═══ Working data
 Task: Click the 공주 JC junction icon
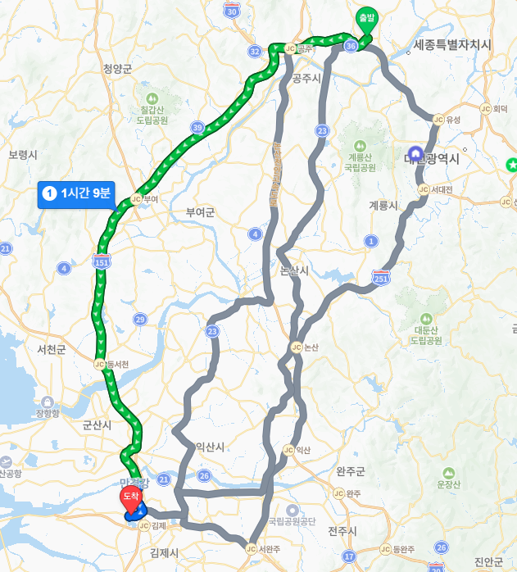pyautogui.click(x=290, y=48)
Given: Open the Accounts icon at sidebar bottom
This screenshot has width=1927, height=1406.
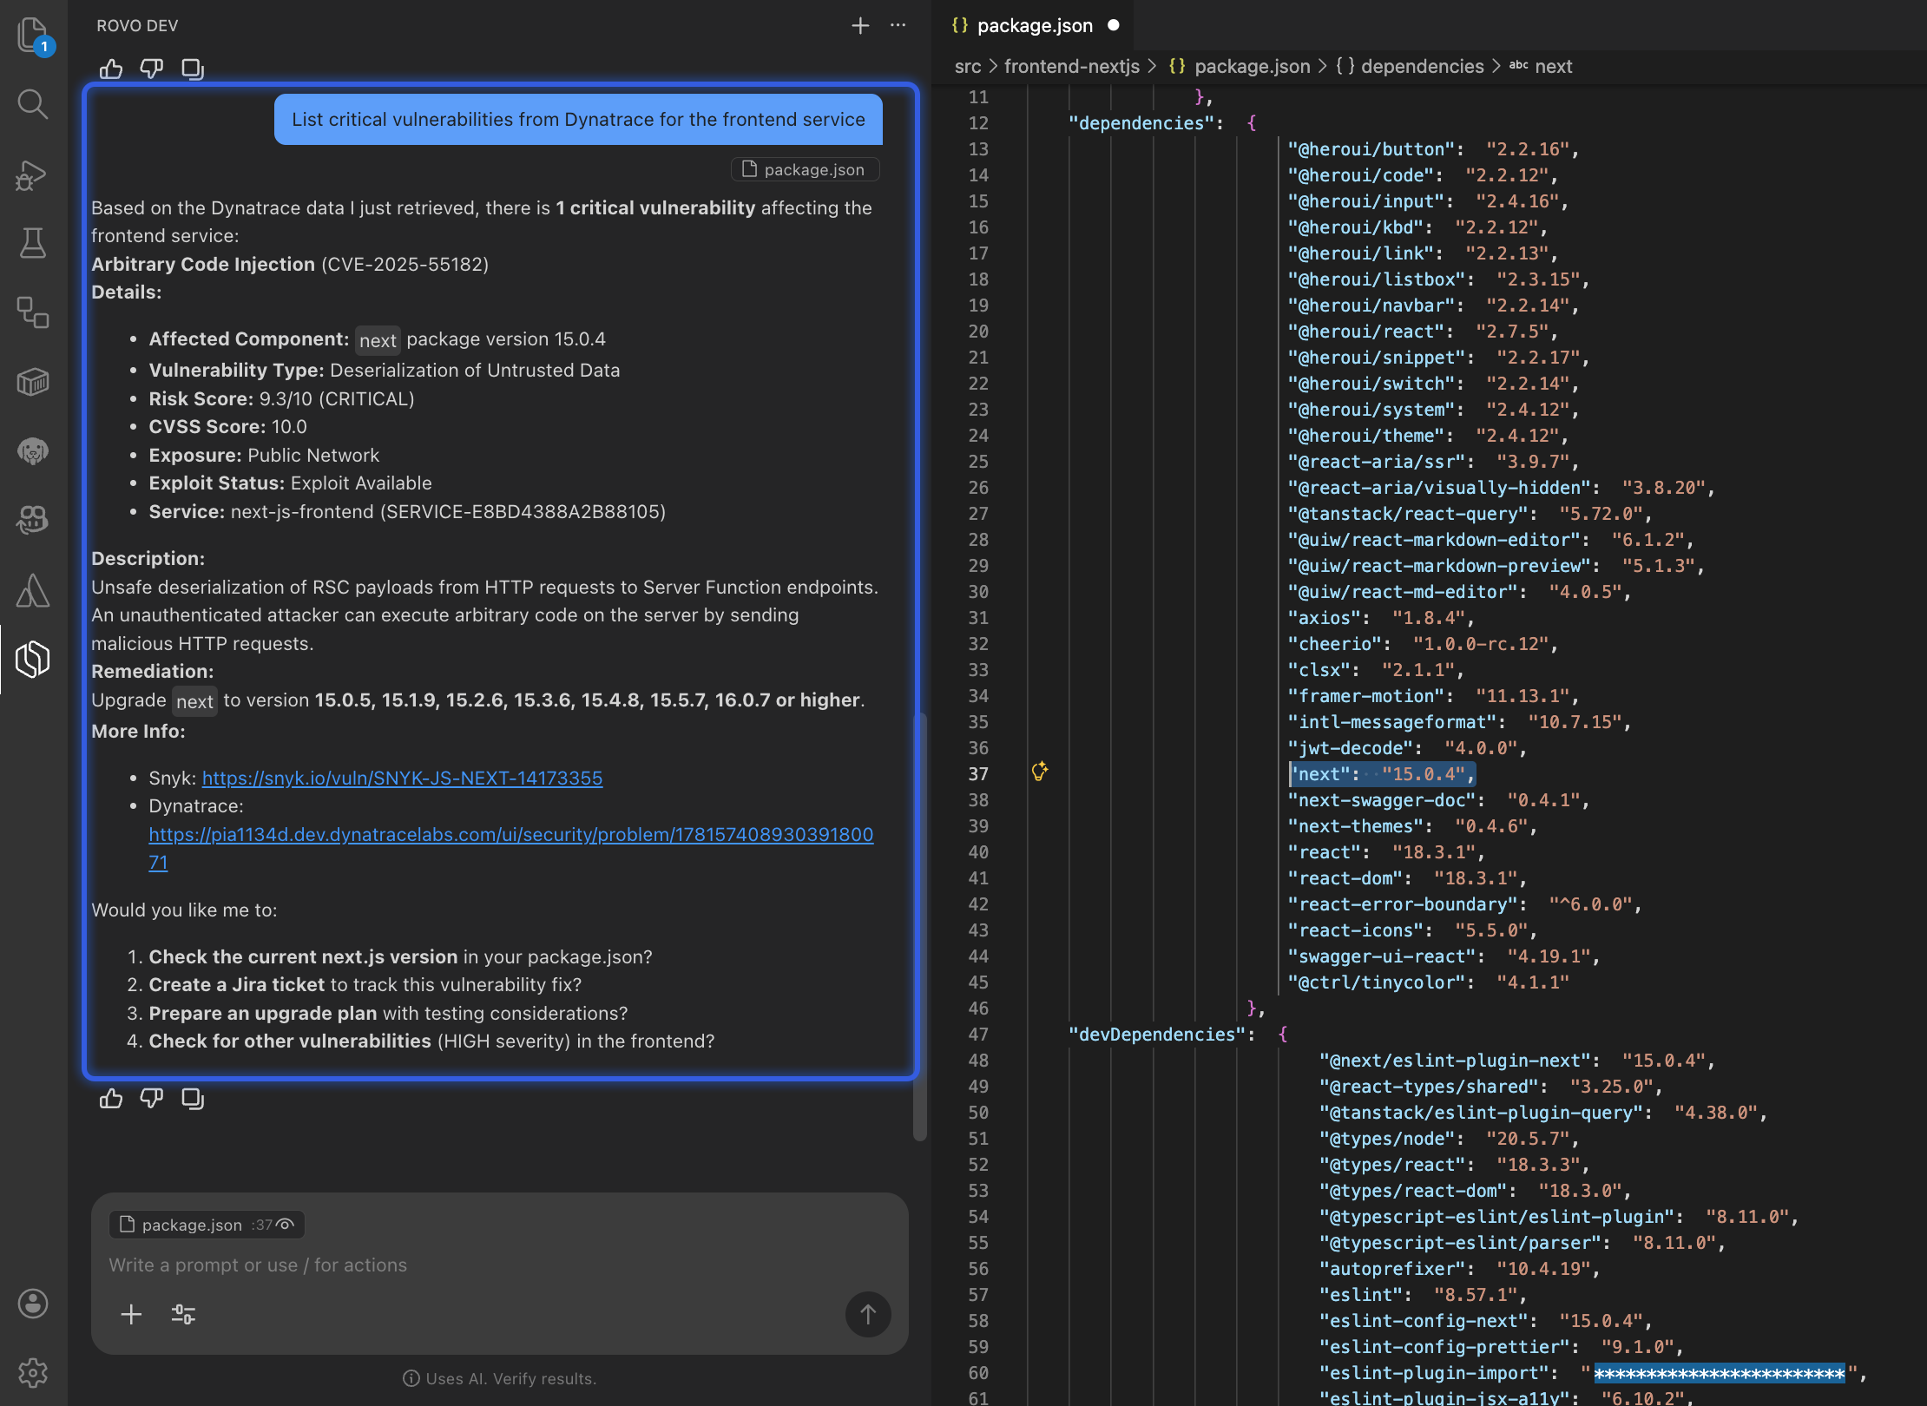Looking at the screenshot, I should [x=32, y=1304].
══════
Written task = Please retype all of the entries above exactly, leaving out the pictures.

Result of this exercise =
 Task: Click the 공주 JC junction icon
pyautogui.click(x=290, y=48)
Given: Open the Accounts icon at sidebar bottom
This screenshot has width=1927, height=1406.
Looking at the screenshot, I should [x=32, y=1304].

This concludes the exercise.